Today for lunch it was time for leftovers, leftovers and ramen! I had a brat that I cooked yesterday and to go with it, I cooked up some GreeNoodle Yakisoba flavor from RamenPlace.com.
The noodles themselves are made with “Moroheiya” aka “mallow leaf” which, according to the Japanese Health Ministry, “contains great amounts of vitamins, minerals and dietary fibers in quantities that surpass most known vegetables and herbs”.
This leaf gives the noodles a green color and they remain slightly chewy after cooking. The packet comes with some dried veggies, seasoning, and oil/sauce. I cooked these up in a couple minutes, drained, added seasonings, and stirred it up. The flavor was an interesting mix of sweet, savory, and just a very slight spiciness. The dried vegetables, mainly carrots, corn, and I believe cabbage, added some nice extra flavor. The oil really added a lot to this dish. I ended up only using about 2/3rds of the seasoning since it was in danger of becoming too salty. I really enjoyed these noodles. They felt healthier, but tasted better than regular noodles.
Here is Hans’ review of this same flavor. I did not get any of the unpleasant earthy flavors he mentioned, I really enjoyed mine!
Today for lunch, I decided to dig into my box of goodies from RamenPlace.com. I decided on the Long Kow Crystal Noodle (Spicy Sesame Paste) flavor. The noodles in this are the translucent crystal noodles, which are thin and have a good flavor and texture. Also included was a soup cube, a compressed cube version of the standard flavor pack, and sesame paste. I made a mistake when I boiled the water in that I didn’t boil enough, so I’d recommend you boil 2 cups or more so you don’t run out like I did.
After adding the extra water, I stirred in the soup cube and sat down to eat. The last step of prep is adding the sesame paste. This proved to be difficult. I ended up using the back end of my fork to scrape out the paste. I then stirred the noodles, but a couple chunks of the sesame paste remained. I think next time, I need to warm the paste so that it’s easier to extract and dissolve. I have a few more of this type of ramen, so if I figure out the trick, I’ll post it here.
Despite my issues with cooking this, I have to say that this ramen was delicious. The noodles were awesome, almost invisible in the soup and with a great texture. The broth was spicy, but not over the top. The soup cube has some seaweed in it that added some flavor and texture. The sesame paste added a note of sesame which is always good on noodles.
I finished the noodles and then gulped the soup. The flavor of the bowl was excellent overall. I don’t do star ratings here (that’s Hans’ gig), but I did enjoy this. I wish the bowl was slightly larger perhaps, and I wish I had a better method for extracting and mixing the sesame paste, but all in all, I liked this one.

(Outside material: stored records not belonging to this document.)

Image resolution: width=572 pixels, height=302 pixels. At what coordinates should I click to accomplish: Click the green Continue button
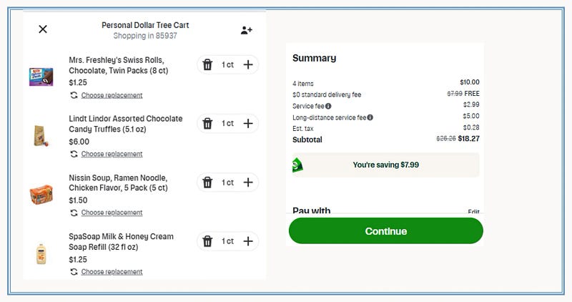coord(386,230)
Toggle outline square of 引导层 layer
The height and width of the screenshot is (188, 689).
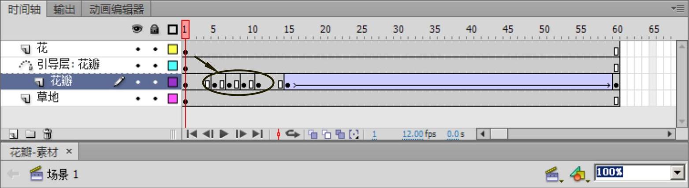click(173, 66)
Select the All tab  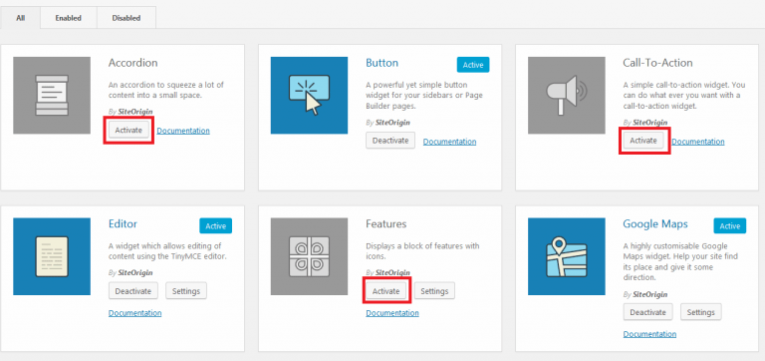point(21,18)
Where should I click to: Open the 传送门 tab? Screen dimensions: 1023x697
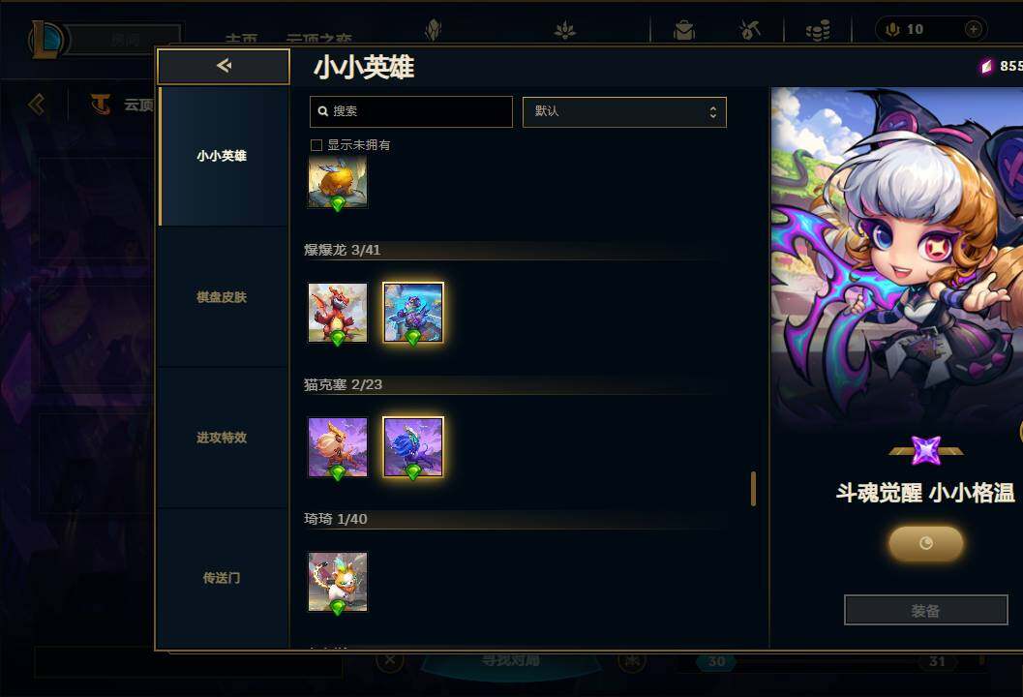click(222, 578)

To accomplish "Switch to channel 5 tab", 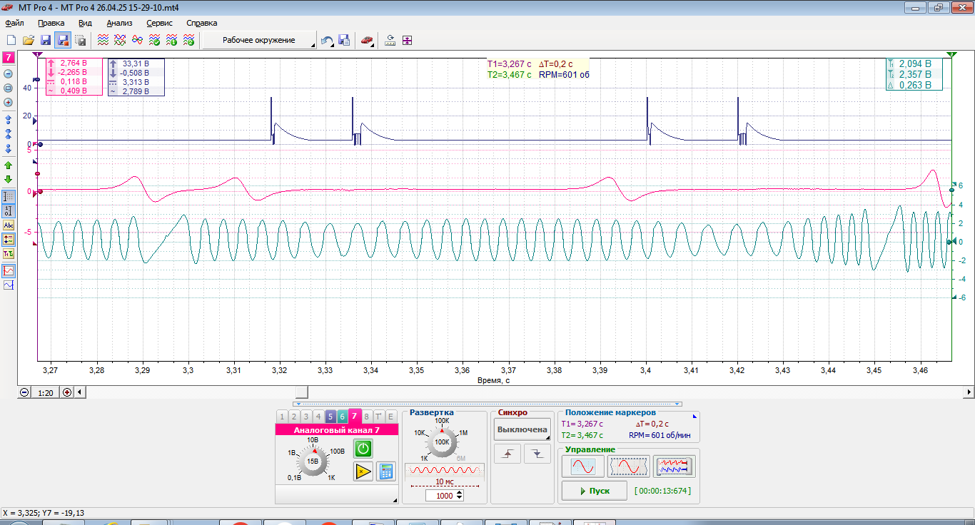I will pos(330,417).
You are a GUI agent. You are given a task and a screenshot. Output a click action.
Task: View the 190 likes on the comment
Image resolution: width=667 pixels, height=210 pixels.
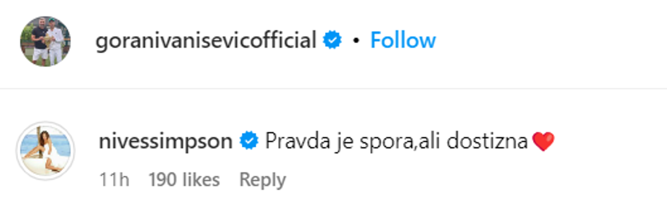[x=184, y=180]
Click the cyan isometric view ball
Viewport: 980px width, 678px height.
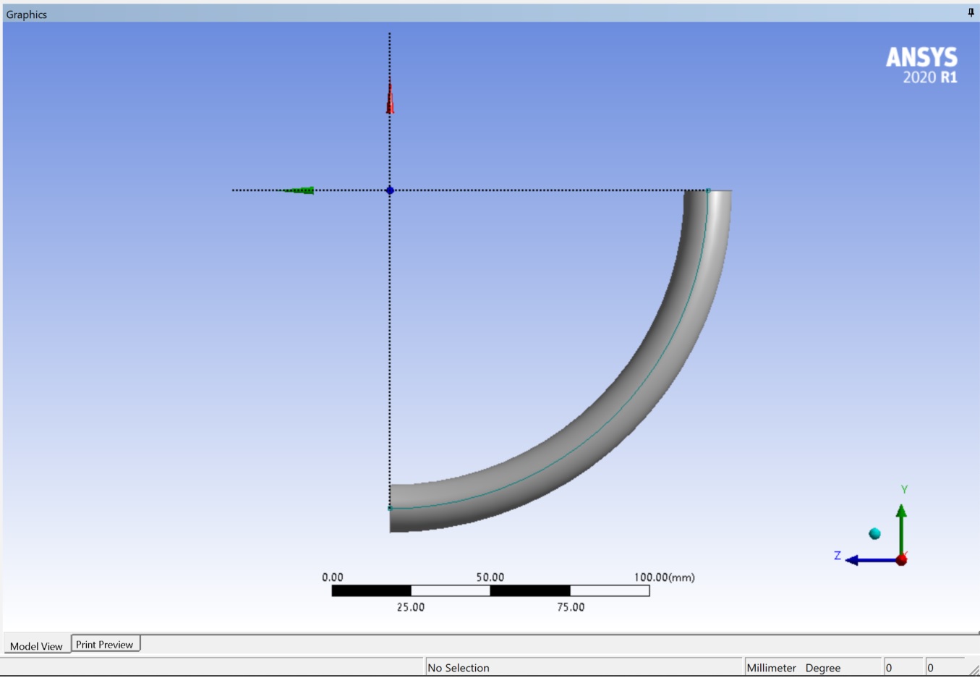pyautogui.click(x=874, y=533)
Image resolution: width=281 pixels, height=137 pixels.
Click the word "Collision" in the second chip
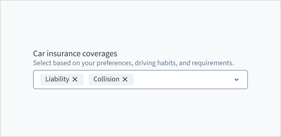coord(106,79)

Sorry there’s no more pictures today. The noodles are so transparent that the picture of the bowl, with flash, made the bowl look empty!
A ramen shop in Tokyo, aptly named Niku-ya (Butcher Shop) takes pork ramen to a whole new level. Every February 9th, you don’t get the normal amount of pork, you get 60 times the normal amount of pork, because February 9th is “Super Meat Day”. This means instead of 1 slice, you get 60 slices. You really have to see the video to understand just how much pork this is for one ramen bowl.

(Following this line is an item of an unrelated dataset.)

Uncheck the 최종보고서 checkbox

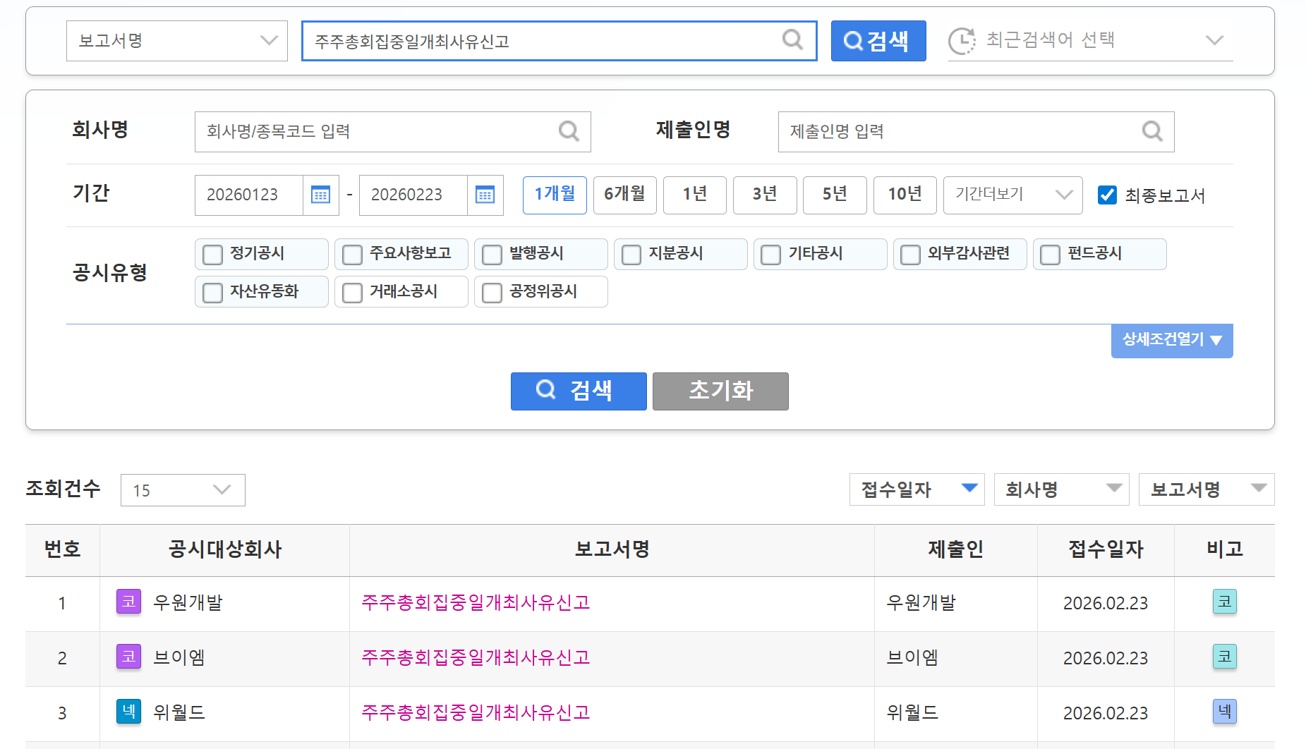point(1107,195)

Even though the video is in Japanese, the imagery is what impresses. Each bowl has about 2 and 2/3rds to 3 pounds of pork!
As it turns out, Niku-ya doesn’t even consider themselves a ramen shop, they’re a meat shop, and so if you can’t make Feb 9, you can attend Meat Day on the 29th of each month. If any reader has visited, I’d love to see some pictures!
RamenPlace.com was nice enough to send me a box of ramen goodies, most of which I have not tried before. Over the next few weeks and months, I plan on doing some reviews of them. Before they sent me the box, they asked me to choose some varieties from their store and I must say that I was quite impressed with the selection, including several varieties of ramen I’ve never seen before. Personally I’m excited to try the potato noodle soup.
I did make the shrimp ramen pictured above with my kid. We both enjoyed it, but it needs more water than is called for in the directions or the noodles will be too al dente. Since I’ve had that ramen before, I didn’t write up a full review, but expect some from the next ones I try.
Hans Lienesch, aka The Ramen Rater, is well qualified to make this list, the Top 10 Instant Noodles in the World. Hans eats ramen more often than me and so I trust his judgement.
Over 30 years later and having officially sampled over 650 different unique varieties, I’ve come up with a list of my favorites. It changes from time to time as I find new varieties to enjoy, but here it is as it stands currently.
Read the full list here.
Personally I’ve tried #7 – Nong Shim Black, #4 Sapporo Ichiban, Japanese Style Noodles Chow Mein, and #8 Sapporo Ichiban Shio Ramen on this list and they were excellent. I do like the Nong Shim Black the best of those three. Has anyone else tried these?